In this blog we often argue that people have difficulty coping with stress because they make their problems all about them. Sounds contradictory, doesn’t it? If you’re all tied up in knots because of some obstacle life has thrown in your way, isn’t your problem all about you? After all, you’re the one feeling the stress.
Lexi is at work and gets a call from her supervisor. “Lexi, I’ve made a decision on assigning primary responsibility for that project you’ve started working on. I’ve decided to go with Carl. He has more experience in this area and I think he’s the one who should carry the ball.”
Lexi was hoping she would get the nod, not Carl. She’s devasted, angry, anxious – a whole array of emotions flood her. “Dammit! Why Carl? Why not me? Am I on the way out? Don’t they value me around here? This depresses the hell out of me. I’ve been good to this company. What a lousy thing to do to me. God, this is just awful.”
Me, me, me. I, I, I. Lexi forms her pity parade because she has been wronged. She talks and thinks her way into becoming an emotional cripple. To say she is not coping well would be quite the understatement.
What’s missing here? What does Lexi need to help her deal better with the stress of the rejection? A little dose of humility certainly wouldn’t hurt.
Why would humility be an important part of coping effectively with stress? The answer is simple: Psychologically, humility involves much more than simply admitting your mistakes and weaknesses; much more than not allowing yourself to be an egotistical braggart when you do well. Yes, such actions are a helpful part of coping, but they serve you best when you allow the humility coping circle to play to completion.
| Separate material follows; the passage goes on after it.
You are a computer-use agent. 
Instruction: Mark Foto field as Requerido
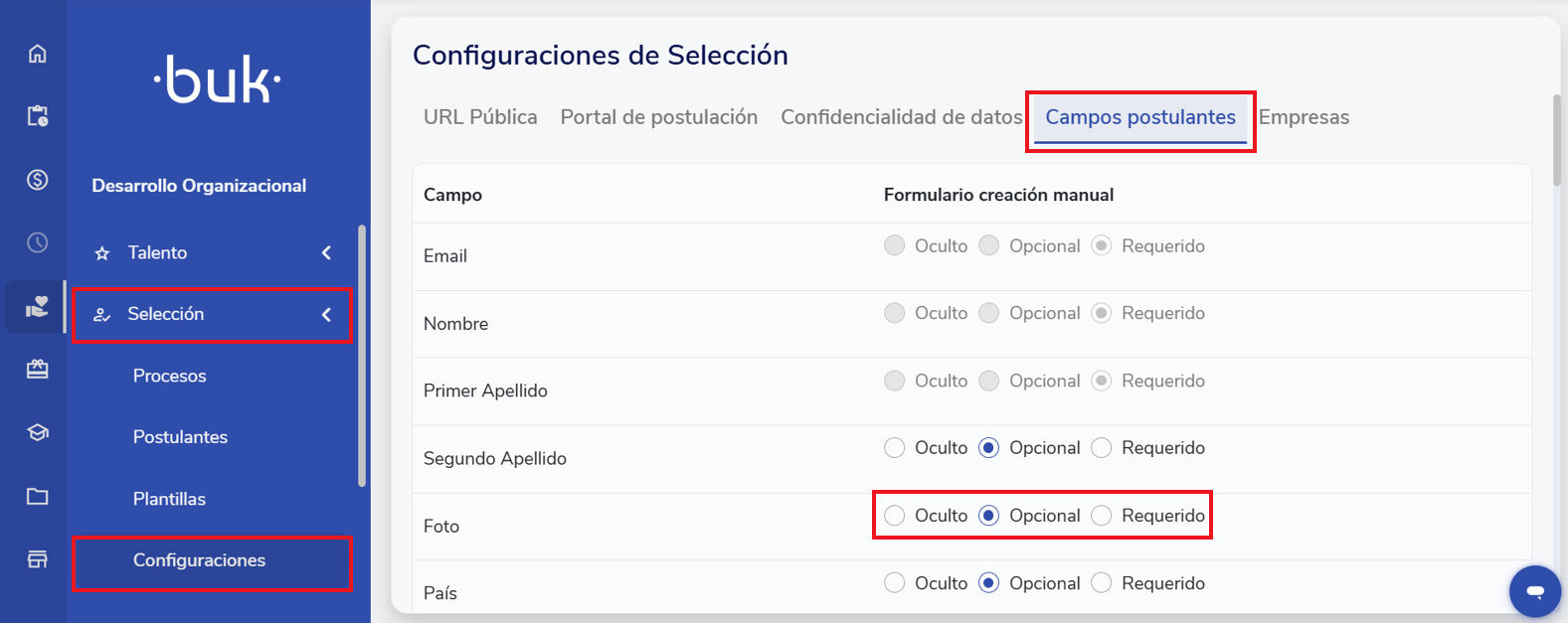point(1102,516)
What exactly is the humility coping circle? Imagine five actions placed around a circle. At the top, the first position, “Humility,” encourages you to admit that you should not be the primary ingredient in your life recipe; life is not all about you; there are always others involved. Moving around the circle, the second position is “Freedom.” Humility releases you from your pity parade and gives you a sense of freedom – an optimistic spirit – that is uplifting. Continuing around the circle, the third position is “Sharing.” Strengthened with your new-found positivity, you will be more likely to share yourself with others who are also fighting stress in their lives. You move to the fourth position, “Communication.” Sharing your struggles with others not only requires you to talk to them, but also to listen to and learn from them. Doing so plants the seeds of empathy in your mind.
That brings us to the fifth and final position, and actions that close the circle: Talking to, listening to, and learning from others will inevitably show you the essence of effective human interaction: “Optimistic Empathy.”
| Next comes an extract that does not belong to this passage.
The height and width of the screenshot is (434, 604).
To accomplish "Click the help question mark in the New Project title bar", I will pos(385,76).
The circle is now complete. You begin with reducing a focus on yourself as the center of it all, and end with an empathetic understanding of others who are wrestling with life challenges just as you are. But now, released from the prison of self-absorbed ego, you are able reach out to help others because you understand their plight. Purged of considering yourself special and deserving of pity, you cope with your stressors by helping others with their difficulties. And you also enjoy the benefits because you are participating in the fullness of the human experience.
The true human beauty of empathy is that both the giver (you) and the taker (the other) reap the psychological benefits. There is no more effective therapy than empathetic service to others. Whatever your plight, you are not alone in your difficulties. As you travel the road to finding personal satisfaction, the best way to have coping strength emerge is to make sure you leave no one behind.